Copy the records word for word, from the first line up to and including the line with "point(1637,28)".

* Begin Information supplied *

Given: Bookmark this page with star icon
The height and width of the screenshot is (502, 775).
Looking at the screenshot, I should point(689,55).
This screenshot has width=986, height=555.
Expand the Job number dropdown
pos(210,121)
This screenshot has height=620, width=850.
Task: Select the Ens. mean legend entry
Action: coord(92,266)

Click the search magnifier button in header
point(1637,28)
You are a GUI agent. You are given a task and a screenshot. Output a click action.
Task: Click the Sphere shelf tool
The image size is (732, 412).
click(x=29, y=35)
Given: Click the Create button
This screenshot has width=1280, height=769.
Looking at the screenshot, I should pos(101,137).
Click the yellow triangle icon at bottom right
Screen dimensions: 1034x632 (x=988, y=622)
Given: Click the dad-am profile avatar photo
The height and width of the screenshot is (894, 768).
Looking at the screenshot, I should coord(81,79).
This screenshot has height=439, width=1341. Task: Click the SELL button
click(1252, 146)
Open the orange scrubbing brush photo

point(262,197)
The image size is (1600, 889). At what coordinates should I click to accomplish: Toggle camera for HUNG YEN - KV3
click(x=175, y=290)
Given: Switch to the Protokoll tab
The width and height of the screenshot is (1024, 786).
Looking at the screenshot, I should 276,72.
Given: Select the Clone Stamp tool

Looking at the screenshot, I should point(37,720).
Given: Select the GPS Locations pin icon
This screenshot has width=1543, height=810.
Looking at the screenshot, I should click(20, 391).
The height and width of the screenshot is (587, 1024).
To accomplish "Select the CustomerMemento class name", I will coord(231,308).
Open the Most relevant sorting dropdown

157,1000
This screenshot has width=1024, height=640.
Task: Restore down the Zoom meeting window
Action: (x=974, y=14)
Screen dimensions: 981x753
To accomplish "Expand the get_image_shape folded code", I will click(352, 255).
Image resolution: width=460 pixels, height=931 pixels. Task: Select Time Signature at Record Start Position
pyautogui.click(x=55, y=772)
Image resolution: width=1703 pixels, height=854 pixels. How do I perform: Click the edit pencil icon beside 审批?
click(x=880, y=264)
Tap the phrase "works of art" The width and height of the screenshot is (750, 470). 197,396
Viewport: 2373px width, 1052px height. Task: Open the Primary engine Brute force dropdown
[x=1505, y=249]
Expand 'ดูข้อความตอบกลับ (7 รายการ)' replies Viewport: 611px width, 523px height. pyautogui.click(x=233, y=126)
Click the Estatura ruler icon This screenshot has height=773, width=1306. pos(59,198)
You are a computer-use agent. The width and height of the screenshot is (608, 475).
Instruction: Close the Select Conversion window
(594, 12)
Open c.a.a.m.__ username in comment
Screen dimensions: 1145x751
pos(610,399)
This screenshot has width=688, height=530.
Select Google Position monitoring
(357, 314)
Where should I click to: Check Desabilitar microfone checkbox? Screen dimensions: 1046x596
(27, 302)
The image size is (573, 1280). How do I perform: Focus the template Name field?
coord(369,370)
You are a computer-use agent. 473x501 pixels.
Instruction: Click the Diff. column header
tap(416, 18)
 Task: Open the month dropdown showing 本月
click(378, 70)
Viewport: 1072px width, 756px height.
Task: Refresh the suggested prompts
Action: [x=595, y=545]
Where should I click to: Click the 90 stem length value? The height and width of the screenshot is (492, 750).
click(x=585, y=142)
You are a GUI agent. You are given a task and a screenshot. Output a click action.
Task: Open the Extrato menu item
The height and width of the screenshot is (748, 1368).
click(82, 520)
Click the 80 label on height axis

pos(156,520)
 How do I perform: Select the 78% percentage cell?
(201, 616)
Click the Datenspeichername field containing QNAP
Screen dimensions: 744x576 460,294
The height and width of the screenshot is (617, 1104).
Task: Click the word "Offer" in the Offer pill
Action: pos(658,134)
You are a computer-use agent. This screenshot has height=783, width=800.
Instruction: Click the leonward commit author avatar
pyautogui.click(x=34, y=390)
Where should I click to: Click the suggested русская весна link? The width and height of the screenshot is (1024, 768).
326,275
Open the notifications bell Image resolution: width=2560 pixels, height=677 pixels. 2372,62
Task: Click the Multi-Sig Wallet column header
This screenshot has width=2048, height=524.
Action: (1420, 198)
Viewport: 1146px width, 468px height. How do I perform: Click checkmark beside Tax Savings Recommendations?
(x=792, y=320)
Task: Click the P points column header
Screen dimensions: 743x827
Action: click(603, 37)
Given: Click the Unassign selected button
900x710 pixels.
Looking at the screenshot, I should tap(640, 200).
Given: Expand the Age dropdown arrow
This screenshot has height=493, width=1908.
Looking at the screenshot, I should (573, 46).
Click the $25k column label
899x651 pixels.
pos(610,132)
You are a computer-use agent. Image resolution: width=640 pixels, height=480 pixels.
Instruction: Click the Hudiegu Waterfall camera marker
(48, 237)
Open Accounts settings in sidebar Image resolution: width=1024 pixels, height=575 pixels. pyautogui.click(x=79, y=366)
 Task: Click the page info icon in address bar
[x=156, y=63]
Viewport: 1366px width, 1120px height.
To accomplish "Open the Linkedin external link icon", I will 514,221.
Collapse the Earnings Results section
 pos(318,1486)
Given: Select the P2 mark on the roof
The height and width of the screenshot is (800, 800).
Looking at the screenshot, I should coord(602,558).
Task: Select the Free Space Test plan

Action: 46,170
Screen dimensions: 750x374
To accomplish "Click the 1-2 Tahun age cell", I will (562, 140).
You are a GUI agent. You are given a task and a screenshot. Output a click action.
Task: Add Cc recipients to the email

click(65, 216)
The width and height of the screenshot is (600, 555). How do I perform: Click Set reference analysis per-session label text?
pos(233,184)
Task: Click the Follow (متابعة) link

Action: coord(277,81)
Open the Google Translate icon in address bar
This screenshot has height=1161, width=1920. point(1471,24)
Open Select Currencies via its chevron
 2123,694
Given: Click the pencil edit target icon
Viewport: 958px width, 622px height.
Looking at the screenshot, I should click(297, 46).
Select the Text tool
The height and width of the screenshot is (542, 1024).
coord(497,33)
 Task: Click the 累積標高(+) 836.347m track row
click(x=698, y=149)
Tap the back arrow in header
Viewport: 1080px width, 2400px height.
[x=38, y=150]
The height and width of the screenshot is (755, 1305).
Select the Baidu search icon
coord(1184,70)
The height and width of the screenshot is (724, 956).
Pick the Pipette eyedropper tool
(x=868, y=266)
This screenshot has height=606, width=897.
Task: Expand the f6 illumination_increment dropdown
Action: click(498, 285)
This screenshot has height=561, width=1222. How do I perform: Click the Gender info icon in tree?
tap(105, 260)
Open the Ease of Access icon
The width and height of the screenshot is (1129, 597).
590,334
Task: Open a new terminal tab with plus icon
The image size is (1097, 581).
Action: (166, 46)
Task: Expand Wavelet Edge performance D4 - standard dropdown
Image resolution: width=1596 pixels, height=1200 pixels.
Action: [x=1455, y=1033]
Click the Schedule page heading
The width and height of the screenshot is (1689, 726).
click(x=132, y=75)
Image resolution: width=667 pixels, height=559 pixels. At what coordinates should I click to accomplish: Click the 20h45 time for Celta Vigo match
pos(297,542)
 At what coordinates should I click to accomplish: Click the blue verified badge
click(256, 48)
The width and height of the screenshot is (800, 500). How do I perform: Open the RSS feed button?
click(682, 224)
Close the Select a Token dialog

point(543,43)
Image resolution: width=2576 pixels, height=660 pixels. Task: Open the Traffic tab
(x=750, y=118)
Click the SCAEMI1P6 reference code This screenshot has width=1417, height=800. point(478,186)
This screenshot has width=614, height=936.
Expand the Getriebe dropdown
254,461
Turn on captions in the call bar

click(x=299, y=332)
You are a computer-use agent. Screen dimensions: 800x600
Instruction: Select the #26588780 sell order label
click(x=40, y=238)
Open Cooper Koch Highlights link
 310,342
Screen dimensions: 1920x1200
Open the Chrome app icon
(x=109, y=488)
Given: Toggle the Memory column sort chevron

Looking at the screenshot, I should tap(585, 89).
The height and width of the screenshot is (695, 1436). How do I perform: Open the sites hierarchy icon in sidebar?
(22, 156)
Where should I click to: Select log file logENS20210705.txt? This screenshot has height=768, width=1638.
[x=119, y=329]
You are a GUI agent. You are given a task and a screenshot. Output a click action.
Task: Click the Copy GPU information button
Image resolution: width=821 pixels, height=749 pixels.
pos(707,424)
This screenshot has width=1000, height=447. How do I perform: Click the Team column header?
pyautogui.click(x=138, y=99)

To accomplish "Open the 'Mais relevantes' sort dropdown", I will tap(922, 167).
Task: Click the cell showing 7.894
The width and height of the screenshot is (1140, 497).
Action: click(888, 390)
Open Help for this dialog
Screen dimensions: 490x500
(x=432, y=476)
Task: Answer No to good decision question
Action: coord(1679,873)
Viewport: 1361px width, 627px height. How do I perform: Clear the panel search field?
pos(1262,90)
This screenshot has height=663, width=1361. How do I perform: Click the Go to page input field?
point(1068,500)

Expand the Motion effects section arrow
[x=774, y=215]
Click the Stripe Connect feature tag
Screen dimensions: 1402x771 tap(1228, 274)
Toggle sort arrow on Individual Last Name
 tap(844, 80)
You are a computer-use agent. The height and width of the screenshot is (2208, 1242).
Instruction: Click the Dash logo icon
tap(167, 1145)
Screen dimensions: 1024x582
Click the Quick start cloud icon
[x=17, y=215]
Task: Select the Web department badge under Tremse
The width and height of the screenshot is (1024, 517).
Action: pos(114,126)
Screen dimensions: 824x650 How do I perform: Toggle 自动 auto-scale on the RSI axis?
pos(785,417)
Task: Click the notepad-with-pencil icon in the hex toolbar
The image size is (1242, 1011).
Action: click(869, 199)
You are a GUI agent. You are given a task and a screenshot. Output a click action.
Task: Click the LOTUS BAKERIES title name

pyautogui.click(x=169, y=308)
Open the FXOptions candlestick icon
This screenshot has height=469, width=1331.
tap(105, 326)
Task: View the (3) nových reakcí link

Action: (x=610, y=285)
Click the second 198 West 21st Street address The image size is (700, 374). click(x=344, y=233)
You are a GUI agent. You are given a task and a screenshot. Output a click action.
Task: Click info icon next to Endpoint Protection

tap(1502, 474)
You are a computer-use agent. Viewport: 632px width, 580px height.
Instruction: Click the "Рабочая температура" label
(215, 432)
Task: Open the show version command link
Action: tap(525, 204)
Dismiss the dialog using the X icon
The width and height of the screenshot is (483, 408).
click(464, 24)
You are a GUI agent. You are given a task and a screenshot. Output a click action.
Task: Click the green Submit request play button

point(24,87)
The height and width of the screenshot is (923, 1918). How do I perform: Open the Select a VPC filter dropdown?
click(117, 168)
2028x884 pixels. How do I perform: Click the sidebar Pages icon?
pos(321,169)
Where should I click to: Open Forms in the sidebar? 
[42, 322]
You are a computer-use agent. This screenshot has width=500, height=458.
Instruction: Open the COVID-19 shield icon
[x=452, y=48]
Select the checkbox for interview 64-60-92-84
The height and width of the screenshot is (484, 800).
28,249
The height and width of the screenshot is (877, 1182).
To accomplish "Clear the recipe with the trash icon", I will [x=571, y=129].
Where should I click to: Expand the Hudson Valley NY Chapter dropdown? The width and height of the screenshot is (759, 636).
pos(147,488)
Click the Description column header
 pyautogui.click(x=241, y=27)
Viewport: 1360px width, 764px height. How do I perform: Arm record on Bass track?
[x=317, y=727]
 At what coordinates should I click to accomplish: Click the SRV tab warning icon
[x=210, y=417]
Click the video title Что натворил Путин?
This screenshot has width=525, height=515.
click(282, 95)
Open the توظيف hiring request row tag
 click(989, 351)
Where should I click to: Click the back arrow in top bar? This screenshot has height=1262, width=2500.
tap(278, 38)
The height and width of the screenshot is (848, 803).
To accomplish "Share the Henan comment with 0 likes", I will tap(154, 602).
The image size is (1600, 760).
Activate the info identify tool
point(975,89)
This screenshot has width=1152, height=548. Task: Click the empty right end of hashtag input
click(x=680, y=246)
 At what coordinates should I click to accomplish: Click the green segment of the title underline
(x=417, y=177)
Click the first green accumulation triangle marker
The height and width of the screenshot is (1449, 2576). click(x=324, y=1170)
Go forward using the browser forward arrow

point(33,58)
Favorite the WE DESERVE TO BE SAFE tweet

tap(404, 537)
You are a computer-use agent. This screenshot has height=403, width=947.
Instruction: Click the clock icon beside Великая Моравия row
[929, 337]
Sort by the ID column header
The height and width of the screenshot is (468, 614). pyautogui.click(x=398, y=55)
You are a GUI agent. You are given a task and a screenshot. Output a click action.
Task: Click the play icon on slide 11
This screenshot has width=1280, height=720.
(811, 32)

* End Information supplied *

__Solution__:
Given: Bookmark this page with star icon
The height and width of the screenshot is (502, 775).
Looking at the screenshot, I should point(689,55).
This screenshot has width=986, height=555.
Expand the Job number dropdown
pos(210,121)
This screenshot has height=620, width=850.
Task: Select the Ens. mean legend entry
Action: coord(92,266)

Click the search magnifier button in header
point(1637,28)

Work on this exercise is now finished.